The case is pending on the Connecticut Superior Court’s Complex Litigation Docket.  In his opinion, Judge William Bright, when considering all of the elements needed for a forum non conveniens dismissal, noted that Connecticut would indeed be a proper forum for this action despite the years of litigation that took place in Massachusetts between the parties.  Finally, Judge Bright found defendants’ contention that venue is inappropriate unpersuasive.  Thus, after a decade of litigation in Massachusetts against the 1031 exchange, the bank and the law firm, our client now has the opportunity to litigate in Connecticut, its home state, and can take discovery of various parties that it has not been able to for the years in question.

Success Systems Inc. v. Tammerica Lynn et al.

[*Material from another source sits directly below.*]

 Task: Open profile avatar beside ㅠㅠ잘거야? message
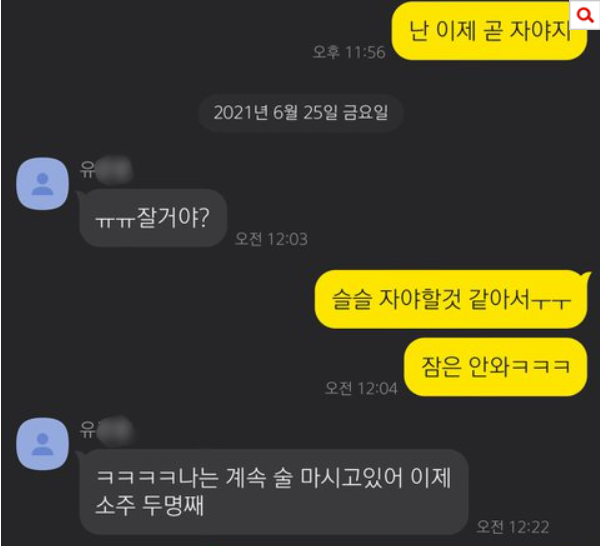(x=42, y=184)
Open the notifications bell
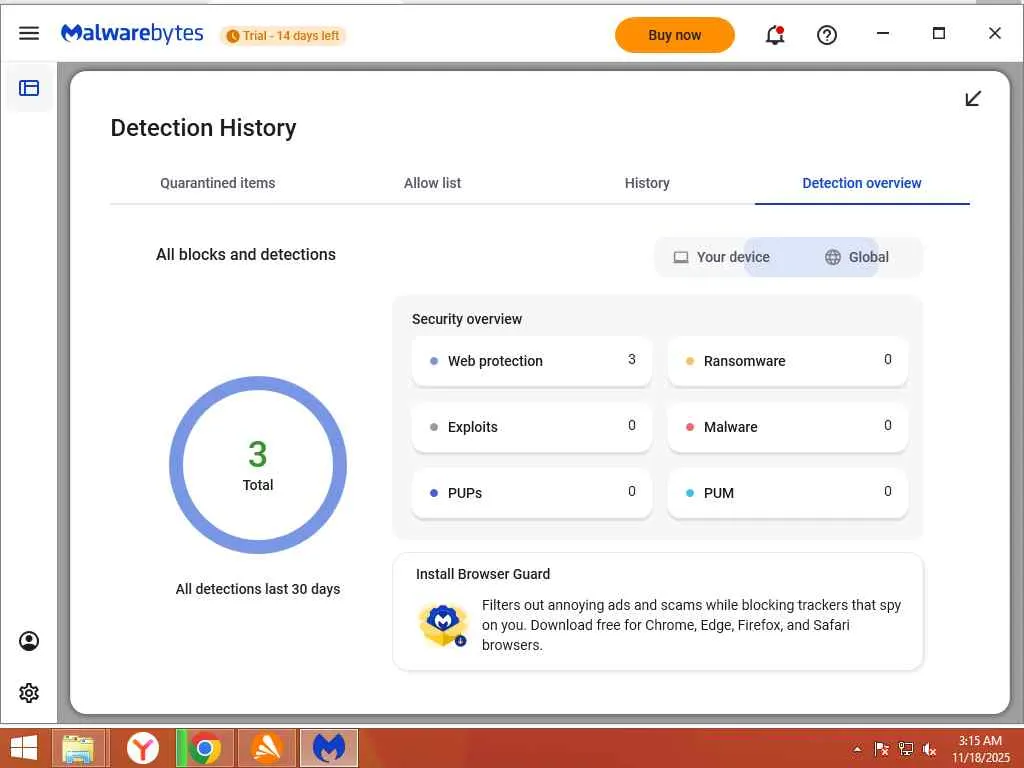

In a recent decision, handed down on October 10, 2012, the U.S. District Court of Connecticut denied a motion to vacate a judgment, which judgment was initially entered in our client’s favor in April 2010.  The lawsuit was originally filed by our client in the U.S. District Court of Connecticut in 2006.  After the defendant failed to appear and after a hearing in damages, the Court finally entered the judgment in 2010.  We then successfully registered the judgment in the District of Massachusetts (in an effort to collect on the judgment via seizure or property and assets).  Subsequently, the defendant sprang to life and filed motions to vacate the judgments in both the District Court of Connecticut and the District Court of Massachusetts.  Because the District of Connecticut was the original court, Massachusetts deferred taking action until the District Court of Connecticut rendered its decision.  The District Court of Connecticut ordered discovery and ultimately, a hearing on the merits.  After discovery closed and on the eve of the hearing, we filed a motion to compel the production of certain documents and information due to the defendant’s evasiveness throughout the discovery process.  The Court ultimately granted the motion to compel in full and awarded all attorneys’ fees in preparing and filing the motion.  After the hearing, Judge Donna Martinez denied defendant’s motion to vacate, giving our client yet another victory in the years long legal battle to recover monies rightfully owed to it.